Une précision hors de portée des personnes
Qu'est-ce qui permet à cette nouvelle technologie d'atteindre cette précision, selon lui ?Il affirme que "la quantité d'informations traitées par ces algorithmes et fonctionnant via un système de recherches et de programmation spéciales est soumise à un filtrage des données au fur et à mesure qu'elles traversent plusieurs étapes, puis les informations sont confirmées à chaque étape. C'est-à-dire les capacités humaines sont incapables d'obtenir les mêmes résultats."

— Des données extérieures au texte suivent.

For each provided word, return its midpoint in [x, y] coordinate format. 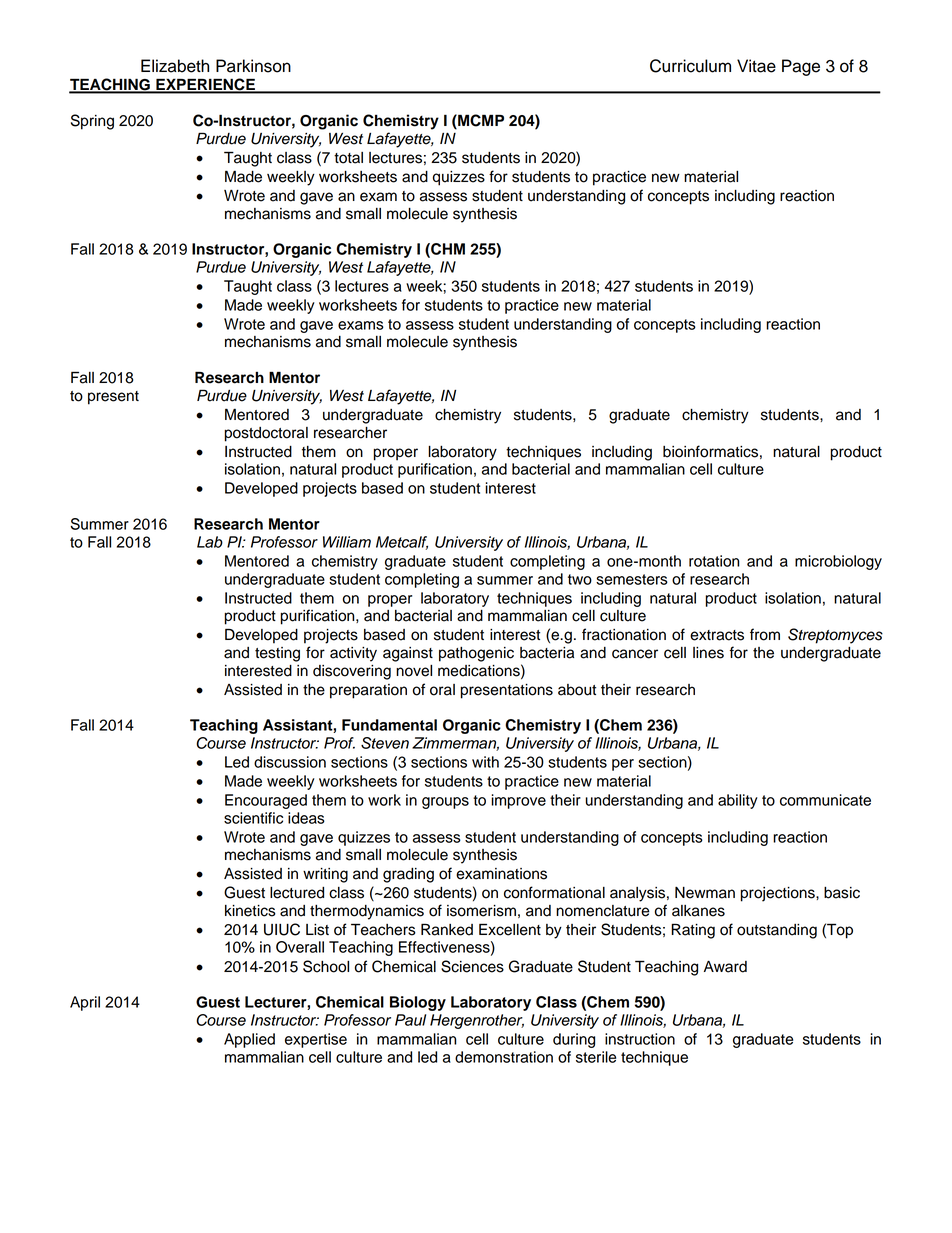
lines [708, 653]
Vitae [756, 66]
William [347, 542]
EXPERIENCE [205, 85]
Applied [249, 1040]
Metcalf [402, 543]
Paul [410, 1020]
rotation [714, 561]
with [485, 762]
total [348, 158]
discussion [290, 762]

Les chercheurs espèrent que la technologie des « empreintes digitales textuelles » jouera un rôle majeur dans l'identification des propriétaires des campagnes de désinformation et de traite des êtres humains en identifiant des caractéristiques stylistiques telles que le placement des mots, la formulation des phrases et le style.

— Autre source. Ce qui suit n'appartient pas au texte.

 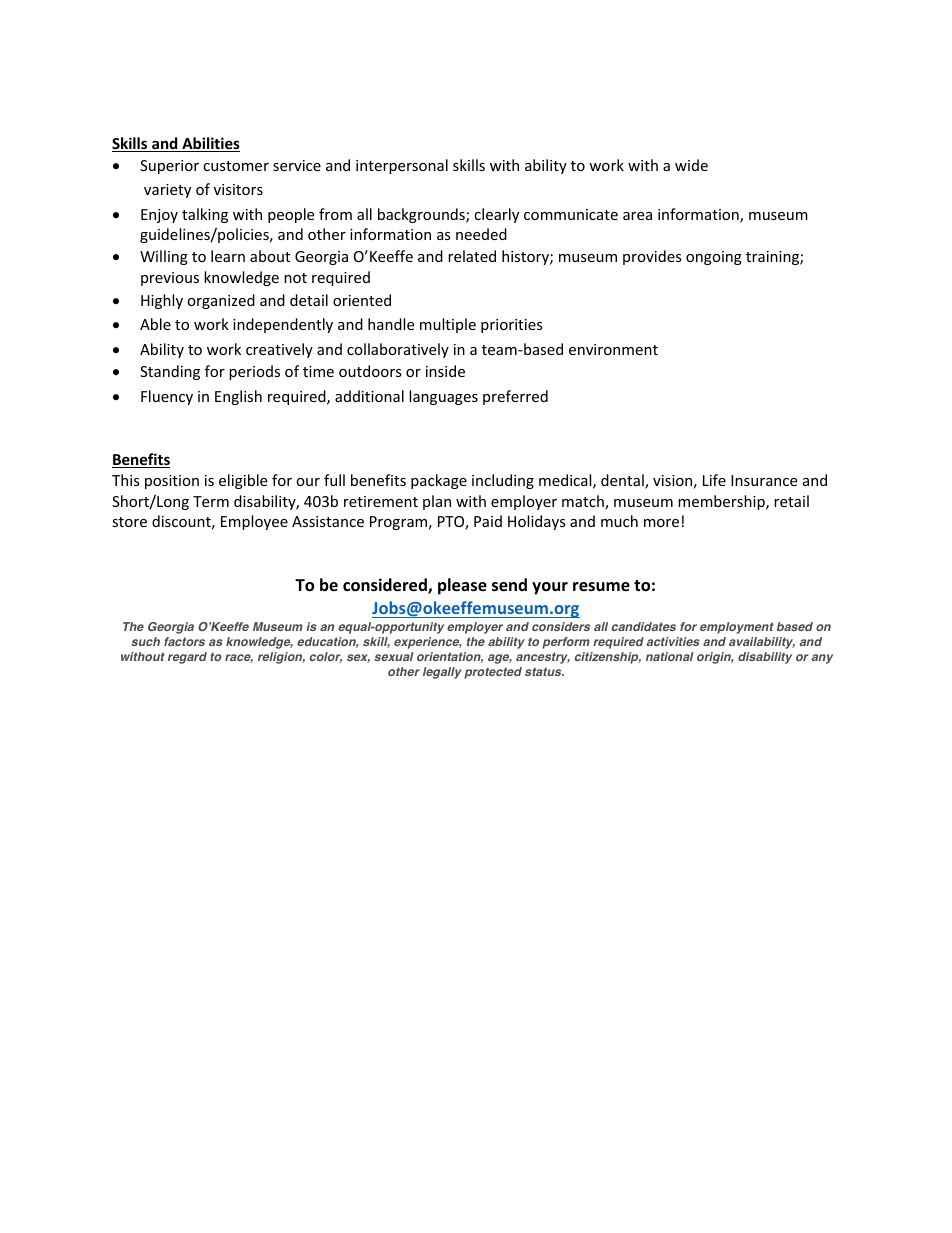 I want to click on related, so click(x=472, y=256).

Et un rapport de la société de cybersécurité Imperva publié en 2020 selon lequel plus d'un quart des internautes ne sont pas des humains, mais plutôt des comptes automatisés qui peuvent propager de la désinformation ou des obscénités et autres, ce n'est pas l'utilisation d'alias humains.

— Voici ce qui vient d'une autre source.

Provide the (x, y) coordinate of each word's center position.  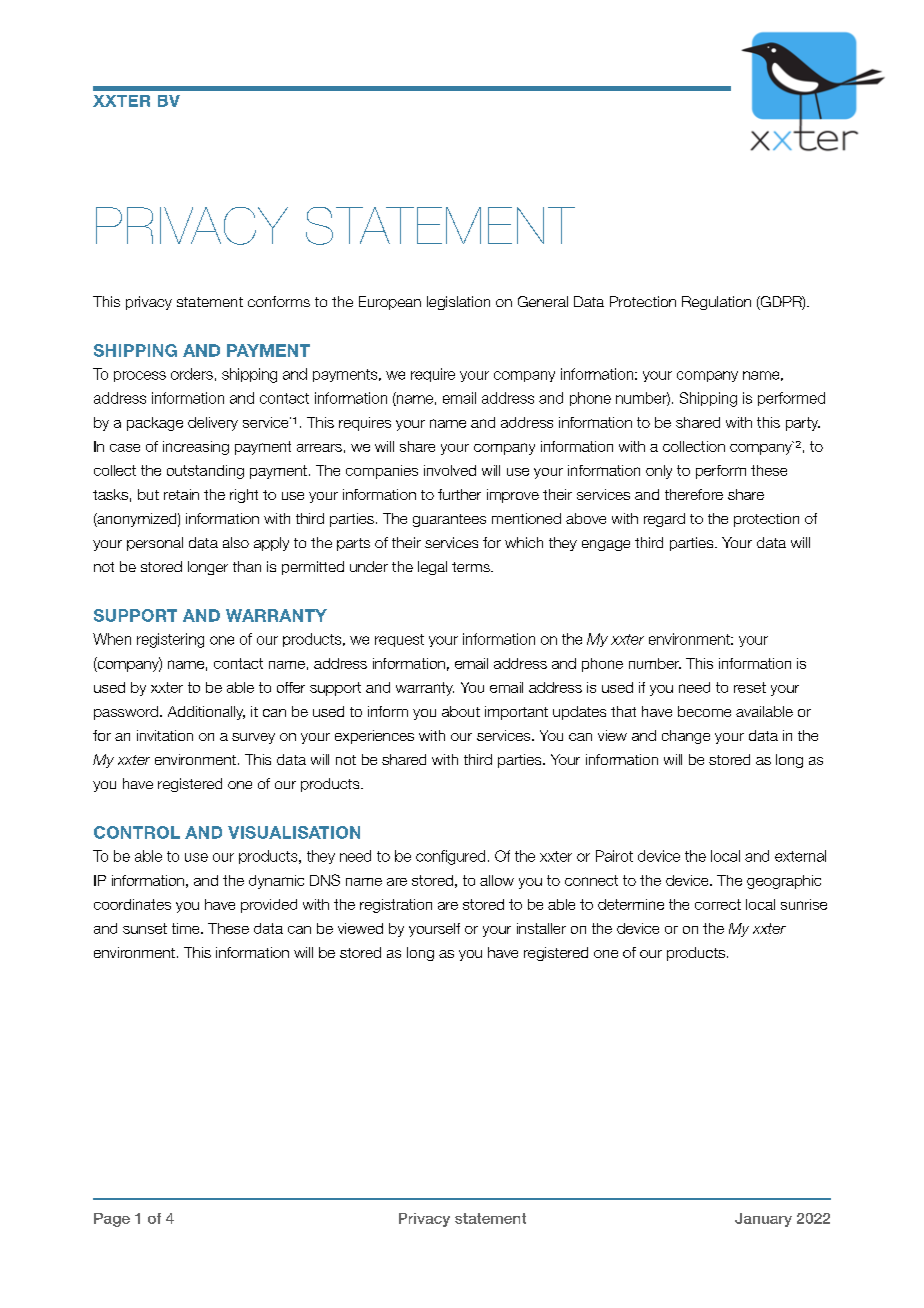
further (459, 494)
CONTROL (137, 832)
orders (192, 374)
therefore (694, 494)
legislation (458, 303)
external (800, 856)
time (187, 928)
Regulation (716, 303)
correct (718, 904)
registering (170, 640)
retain (181, 494)
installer (541, 928)
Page (112, 1220)
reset (750, 687)
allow (497, 880)
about (461, 711)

Les préoccupations des utilisateurs
La BBC a interrogé un certain nombre de jeunes hommes et filles sur cette technologie, et la plupart d'entre eux ont déclaré que c'était une bonne idée, qui peut contribuer à préserver les droits intellectuels de toute personne partageant leurs opinions ou analyses, et à limiter la diffusion de fausses informations et nouvelles parce que la source originale n'est pas connue.Mais d'autres ont exprimé leur inquiétude quant au fait que l'analyse et le traçage de leurs textes pourraient conduire à ce que leur identité soit connue, sans autorisation ni justification de l'existence d'un programme "d'empreintes digitales textuelles". Peut-être que les conditions politiques instables dans leurs pays et leur souci de dissimuler leur identité ont affecté leur vision de cette technologie.
Lutte contre la contrefaçon ou atteinte à la vie privée ?
Le Dr. Nadine Al-Hajj, également experte en intelligence artificielle, a un avis différent : "La technologie est une épée à double tranchant. Si nous aimons utiliser des assistants automatisés pour organiser notre travail et nos rendez-vous, utiliser Internet en permanence, et fournir des informations sur nous-mêmes, nos idées, nos intérêts et les autres, nous devons savoir que nous sommes vulnérables au piratage. Et pour ce nouveau programme qui s'appuie sur l'analyse du texte pour atteindre son objectif, en dernier ressort cela peut être considéré comme une violation manifeste de la vie privée, même si le but est noble."Le Dr. Nadine explique : "Nous avons vu des exemples de grandes entreprises telle qu'Apple refuser de divulguer les données de leurs utilisateurs même s'il existe une décision de justice dans le cadre d'une enquête pénale, sous le prétexte qu'il s'agit de données personnelles et ne peuvent pas être partagées par le fournisseur de services technologiques parce qu'il considère qu'il s'agit d'une violation de la confiance des utilisateurs en lui."
Indépendamment de la controverse, il s'agit certainement d'un bond en avant dans la série de techniques d'identification des personnes dans l'utilisation de la technologie.
L'équipe d'experts de HIATUS cherche à analyser la structure cachée du texte en ligne et son attribution ou "empreinte de texte" pour développer des systèmes qui peuvent fonctionner dans une variété de domaines et de types de texte, avec de nombreuses langues étrangères incluses dans le programme, avant de l'envoyer aux agences de sécurité et de renseignement pour le mettre en œuvre en fonction de leurs propres besoins.
C'est pourquoi les responsables ne spéculent pas en détail sur les cas d'utilisation qui pourraient déborder du cadre prévu.